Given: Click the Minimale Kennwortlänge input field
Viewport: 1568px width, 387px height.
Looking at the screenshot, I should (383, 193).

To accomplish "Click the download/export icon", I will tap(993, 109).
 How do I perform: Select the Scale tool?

--

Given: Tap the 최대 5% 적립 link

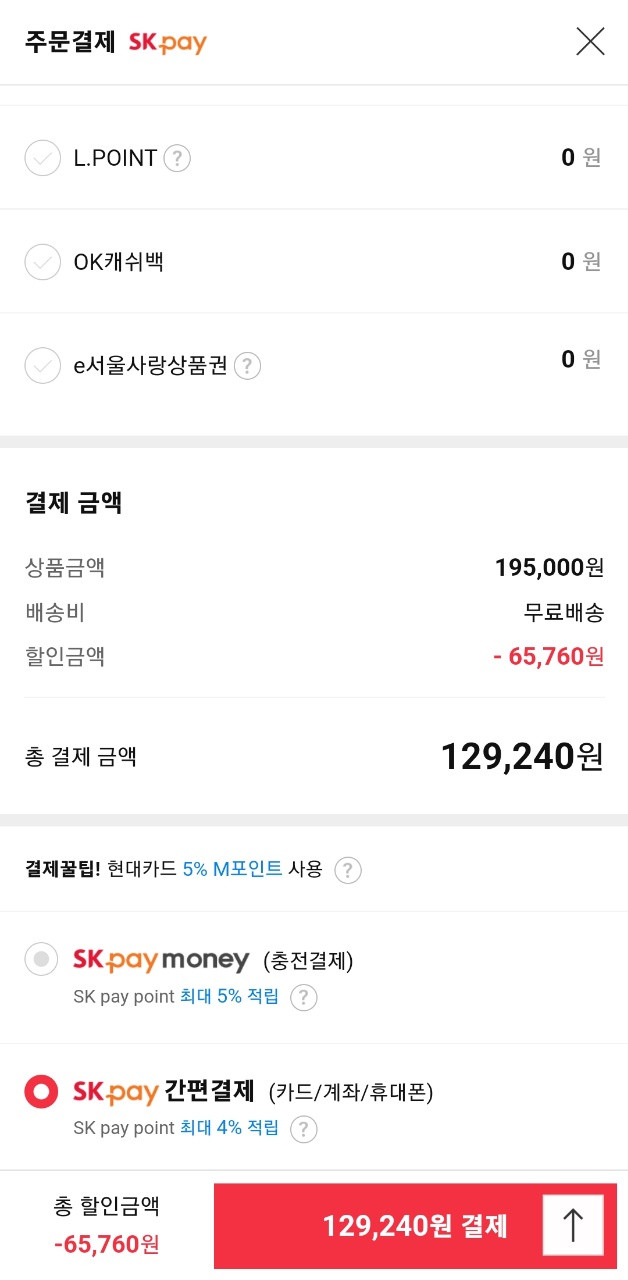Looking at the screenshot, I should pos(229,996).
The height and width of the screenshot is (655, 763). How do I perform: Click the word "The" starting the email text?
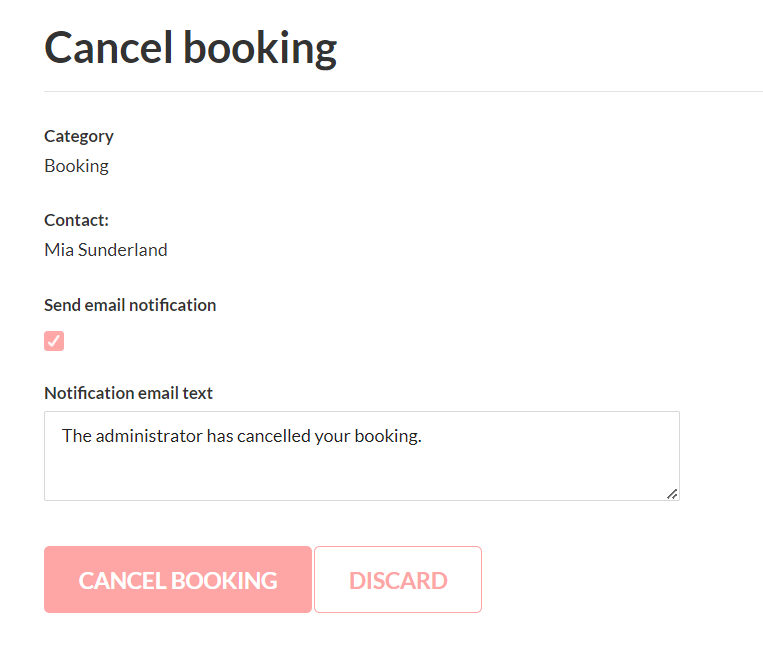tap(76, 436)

* * *

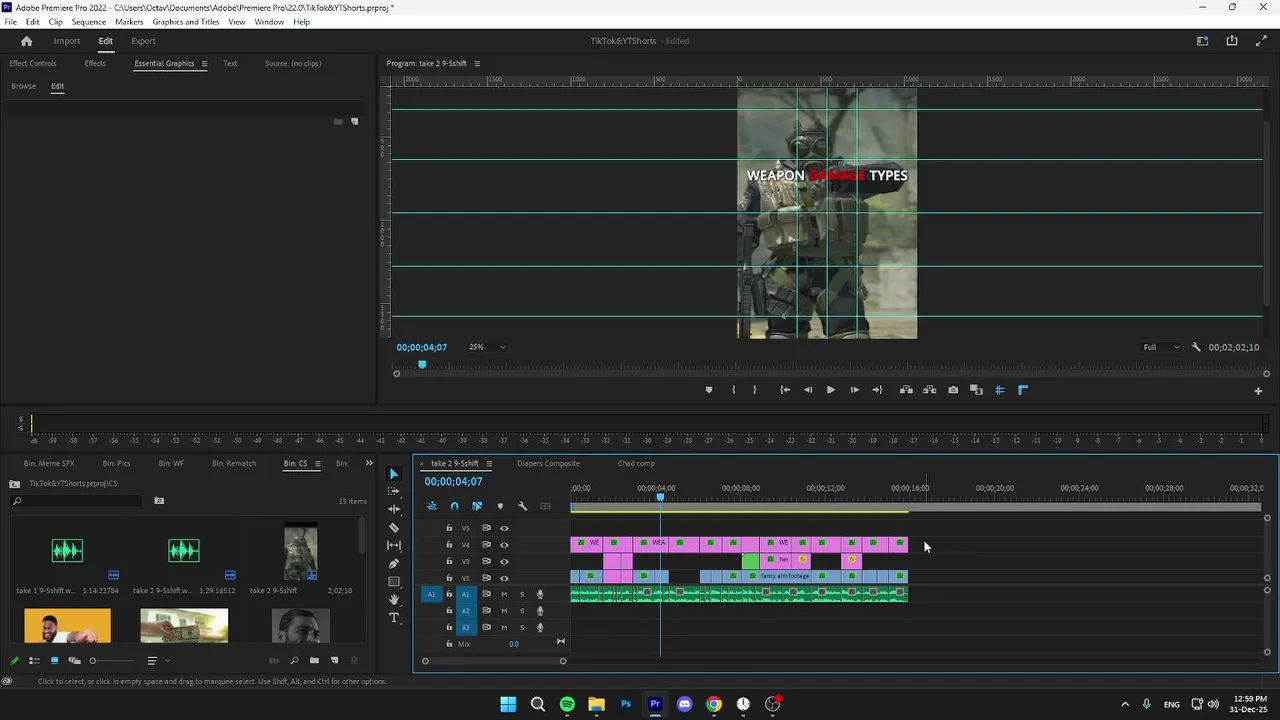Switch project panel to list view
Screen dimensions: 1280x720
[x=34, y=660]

Aim of the task:
Starting at the line that has "Given: Click the" in the records above, restate word for word every line until the one that has "How do I perform: Select the Scale tool?", and include that one as well.

Response to this exercise:
Given: Click the Minimale Kennwortlänge input field
Viewport: 1568px width, 387px height.
Looking at the screenshot, I should (383, 193).

To accomplish "Click the download/export icon", I will tap(993, 109).
 How do I perform: Select the Scale tool?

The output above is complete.